Pour avoir réalisé des reportages sur les tensions persistantes entre éleveurs et cultivateurs au sud du Tchad, deux journalistes ont été arrêtés et placés en garde à vue entre le 8 et le 12 août 2022, avant d’être finalement libérés. Reporters sans frontières (RSF) appelle les autorités à protéger le libre exercice du journalisme.
Ces conflits qui ont fait environ 300 morts depuis 2020, sont devenus particulièrement difficiles à couvrir pour les journalistes, observe RSF. Il cite à titre illustratif le cas du journaliste à la radio La Voix du paysan à Doba, au sud du Tchad, Janvier Mouatangar, qui a été arrêté le 8 août par des gendarmes après la diffusion d’un reportage sur la destruction de 24 champs par des bœufs appartenant à des éleveurs. Il a été libéré le lendemain.
Le rédacteur en chef de Radio Gaya Tcholwa, Anner Sabartang, a été également arrêté par la gendarmerie le 10 août sur ordre du préfet après avoir diffusé, dans un groupe WhatsApp, un reportage sur le mécontentement des populations face à la nomination par le préfet d’un chef traditionnel nomade arabe.

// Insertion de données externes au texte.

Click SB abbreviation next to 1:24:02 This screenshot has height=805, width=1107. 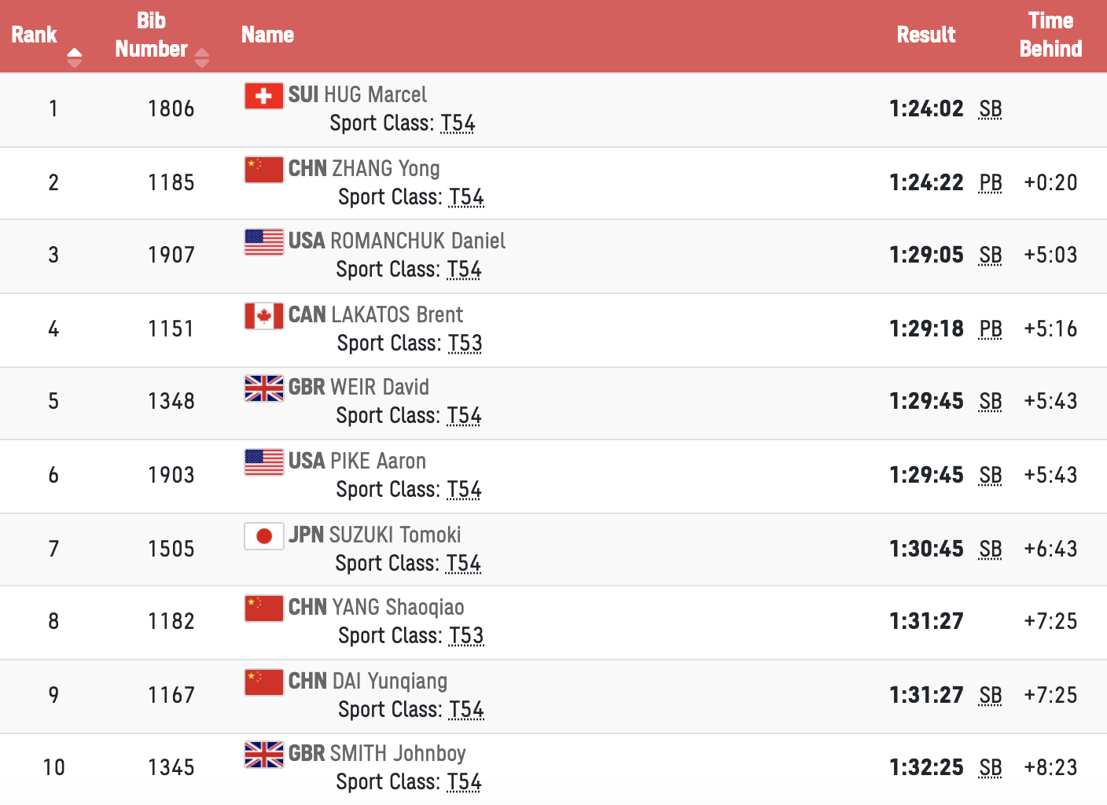pyautogui.click(x=990, y=109)
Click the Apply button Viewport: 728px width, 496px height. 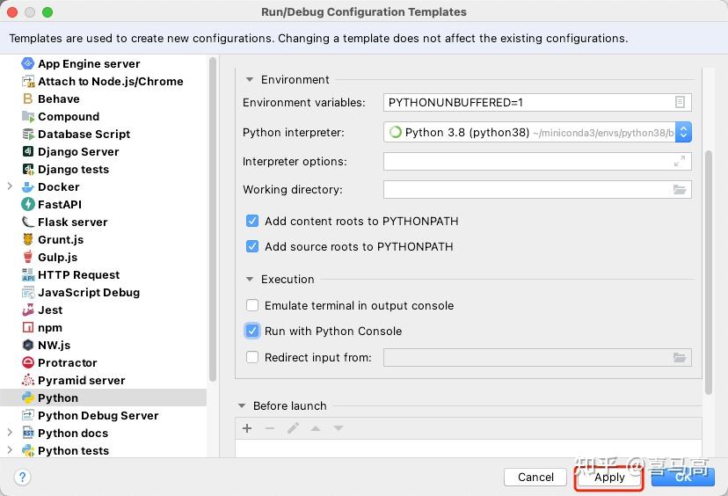tap(609, 478)
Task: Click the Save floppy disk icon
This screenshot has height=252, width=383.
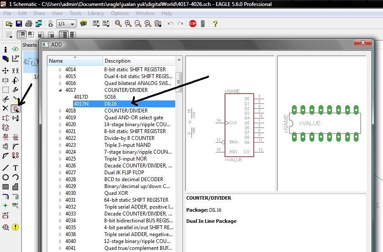Action: click(x=18, y=24)
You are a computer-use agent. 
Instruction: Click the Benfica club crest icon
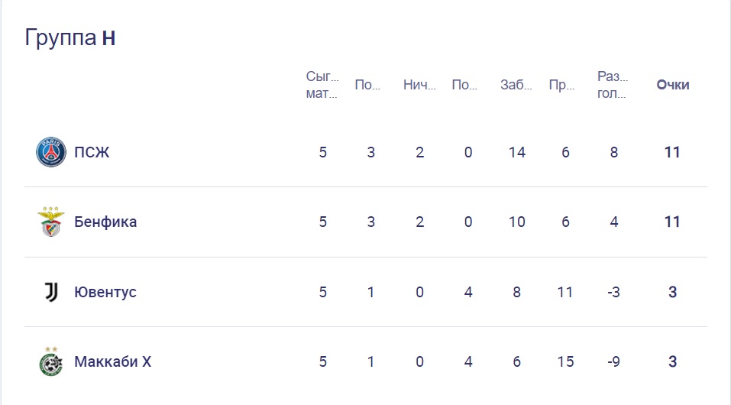51,222

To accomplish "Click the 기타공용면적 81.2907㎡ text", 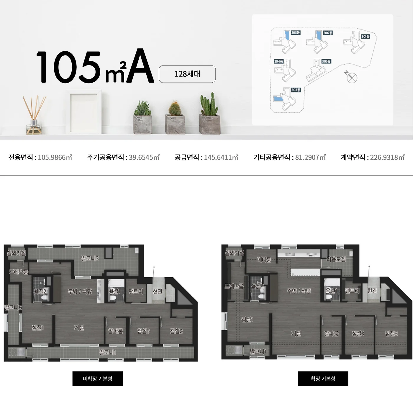I will point(290,157).
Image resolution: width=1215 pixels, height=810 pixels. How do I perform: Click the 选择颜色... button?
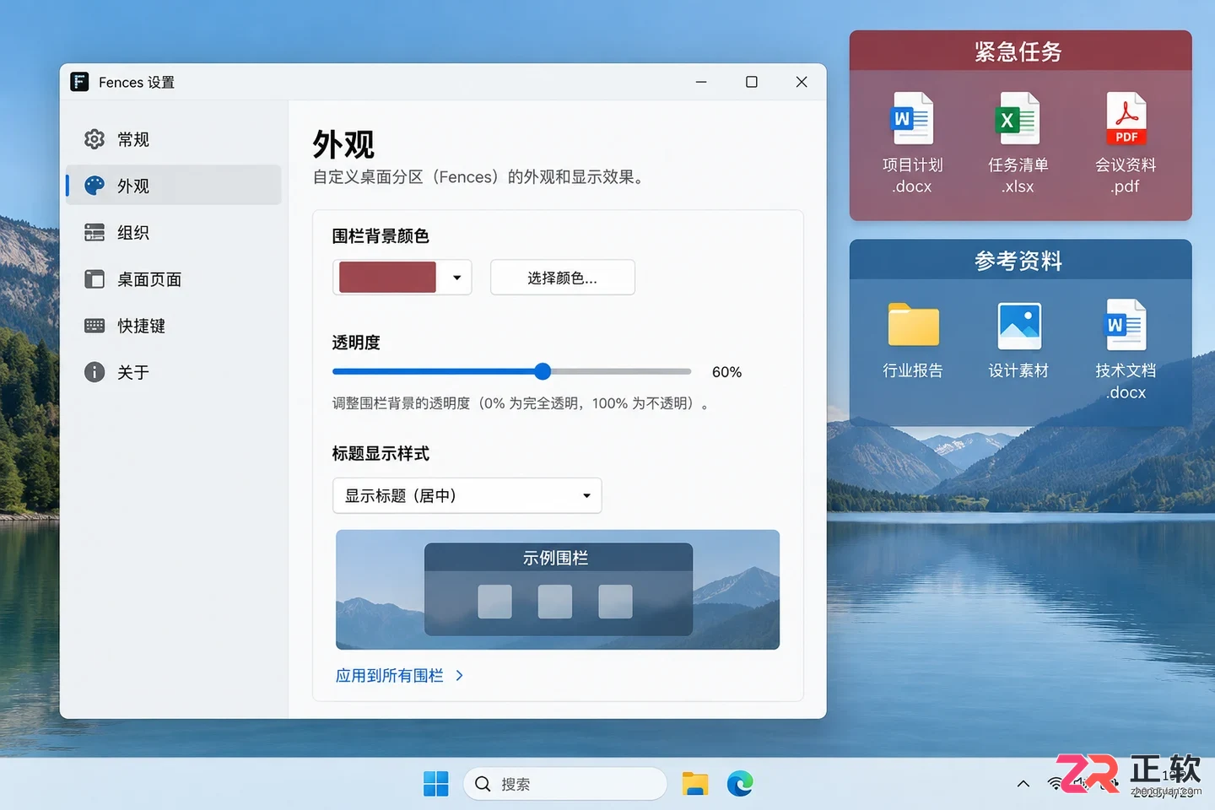(562, 278)
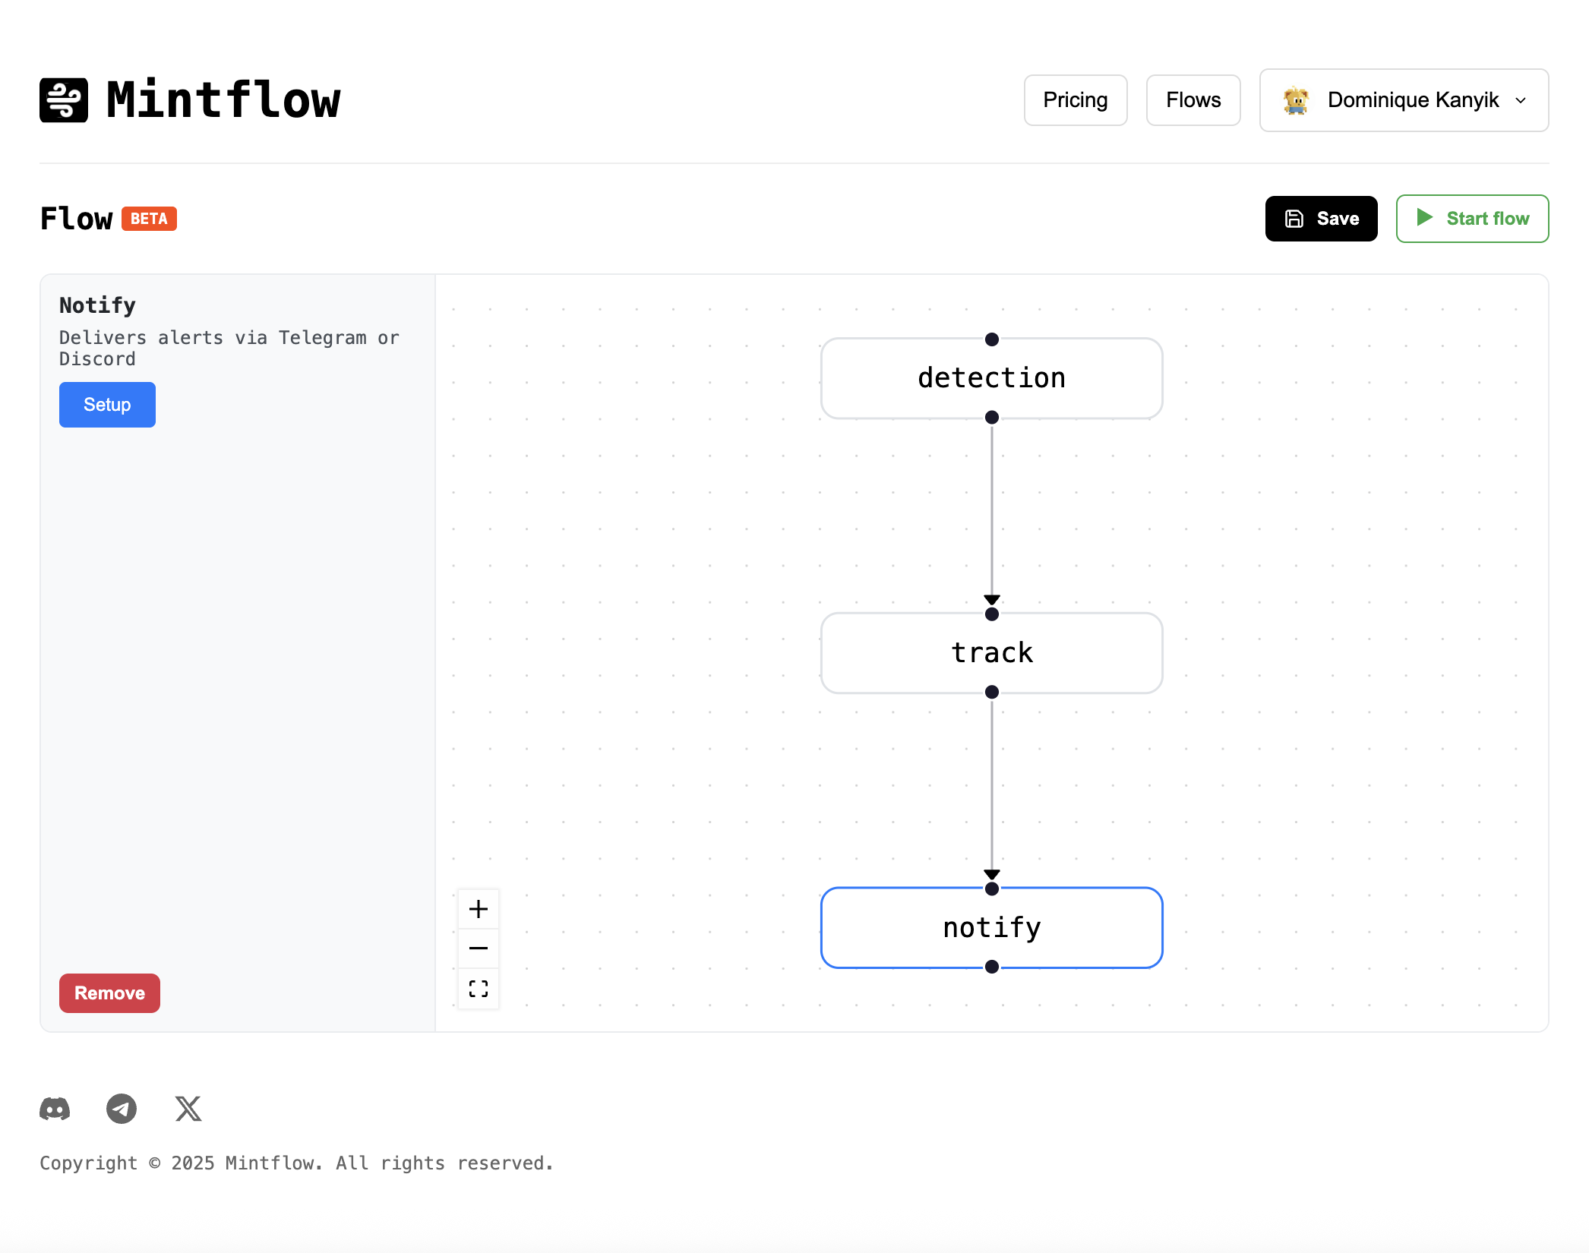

Menotté et soumis à un long interrogatoire, le journaliste a été libéré après une garde à vue de deux jours et une inspection méticuleuse de son téléphone, toujours confisqué.
Témoins de ces événements, les journalistes, travaillant pour plusieurs médias dans ces localités situées à des centaines de kilomètres de la capitale N’Djamena, redoutent de plus en plus de les couvrir à cause des représailles, tant de la part des protagonistes eux-mêmes que de l’administration locale, regrette RSF. “ Les journalistes doivent pouvoir exercer leur métier sans être inquiétés au nom du droit du public à l’information’’, déclare Sadibou Marong, directeur du bureau Afrique de l’Ouest de RSF. La couverture d’affrontements ne peut pas servir de prétexte à des arrestations arbitraires et à des attaques contre les journalistes, interpelle le Réseau.
Alors que le Tchad entame un dialogue national inclusif, RSF exige des autorités de réaffirmer l’importance pour le pays de disposer d’une presse libre et indépendante, dont les acteurs ne craignent ni pour leur sécurité ni pour leur liberté.
Le Tchad occupe la 104e place sur 180 au classement mondial de la liberté de la presse établi par RSF en 2022.